▸ **GIVEN INFORMATION**:
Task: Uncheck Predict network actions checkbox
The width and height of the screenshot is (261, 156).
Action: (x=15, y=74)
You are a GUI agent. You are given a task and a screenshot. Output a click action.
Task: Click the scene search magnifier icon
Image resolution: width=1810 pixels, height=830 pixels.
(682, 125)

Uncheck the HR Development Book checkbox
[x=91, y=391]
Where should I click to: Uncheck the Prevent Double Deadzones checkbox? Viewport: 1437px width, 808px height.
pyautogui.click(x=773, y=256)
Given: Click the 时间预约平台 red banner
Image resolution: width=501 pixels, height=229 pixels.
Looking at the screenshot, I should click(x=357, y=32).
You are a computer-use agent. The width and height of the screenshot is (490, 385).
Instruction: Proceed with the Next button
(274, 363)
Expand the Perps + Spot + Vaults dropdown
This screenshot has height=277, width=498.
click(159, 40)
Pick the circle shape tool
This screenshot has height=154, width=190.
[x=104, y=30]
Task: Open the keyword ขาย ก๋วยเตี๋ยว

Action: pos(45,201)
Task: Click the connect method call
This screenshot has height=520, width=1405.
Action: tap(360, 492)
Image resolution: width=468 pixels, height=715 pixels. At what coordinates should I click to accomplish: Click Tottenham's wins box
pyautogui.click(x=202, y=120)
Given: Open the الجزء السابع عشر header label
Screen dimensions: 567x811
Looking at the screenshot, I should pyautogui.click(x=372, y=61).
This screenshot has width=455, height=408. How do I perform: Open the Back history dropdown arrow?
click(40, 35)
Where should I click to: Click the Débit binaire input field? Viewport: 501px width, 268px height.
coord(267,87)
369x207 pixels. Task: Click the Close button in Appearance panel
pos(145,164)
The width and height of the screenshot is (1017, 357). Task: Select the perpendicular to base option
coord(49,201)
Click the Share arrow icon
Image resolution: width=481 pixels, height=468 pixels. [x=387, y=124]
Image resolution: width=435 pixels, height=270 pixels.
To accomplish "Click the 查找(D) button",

▸ **TASK STATEMENT**:
The entries must all be transcribed exactly.

▸ **WRITTEN SOLUTION**:
Task: Uncheck Predict network actions checkbox
The width and height of the screenshot is (261, 156).
Action: (x=15, y=74)
You are a GUI agent. You are given a task and a screenshot. Output a click action.
Task: Click the scene search magnifier icon
Image resolution: width=1810 pixels, height=830 pixels.
(682, 125)

Uncheck the HR Development Book checkbox
[x=91, y=391]
Where should I click to: Uncheck the Prevent Double Deadzones checkbox? Viewport: 1437px width, 808px height.
pyautogui.click(x=773, y=256)
Given: Click the 时间预约平台 red banner
Image resolution: width=501 pixels, height=229 pixels.
Looking at the screenshot, I should click(x=357, y=32).
You are a computer-use agent. The width and height of the screenshot is (490, 385).
Instruction: Proceed with the Next button
(274, 363)
Expand the Perps + Spot + Vaults dropdown
This screenshot has height=277, width=498.
click(159, 40)
Pick the circle shape tool
This screenshot has height=154, width=190.
[x=104, y=30]
Task: Open the keyword ขาย ก๋วยเตี๋ยว

Action: pos(45,201)
Task: Click the connect method call
This screenshot has height=520, width=1405.
Action: tap(360, 492)
Image resolution: width=468 pixels, height=715 pixels. At what coordinates should I click to accomplish: Click Tottenham's wins box
pyautogui.click(x=202, y=120)
Given: Open the الجزء السابع عشر header label
Screen dimensions: 567x811
Looking at the screenshot, I should pyautogui.click(x=372, y=61).
This screenshot has width=455, height=408. How do I perform: Open the Back history dropdown arrow?
click(40, 35)
Where should I click to: Click the Débit binaire input field? Viewport: 501px width, 268px height.
coord(267,87)
369x207 pixels. Task: Click the Close button in Appearance panel
pos(145,164)
The width and height of the screenshot is (1017, 357). Task: Select the perpendicular to base option
coord(49,201)
Click the Share arrow icon
Image resolution: width=481 pixels, height=468 pixels. [x=387, y=124]
Image resolution: width=435 pixels, height=270 pixels.
To accomplish "Click the 查找(D) button",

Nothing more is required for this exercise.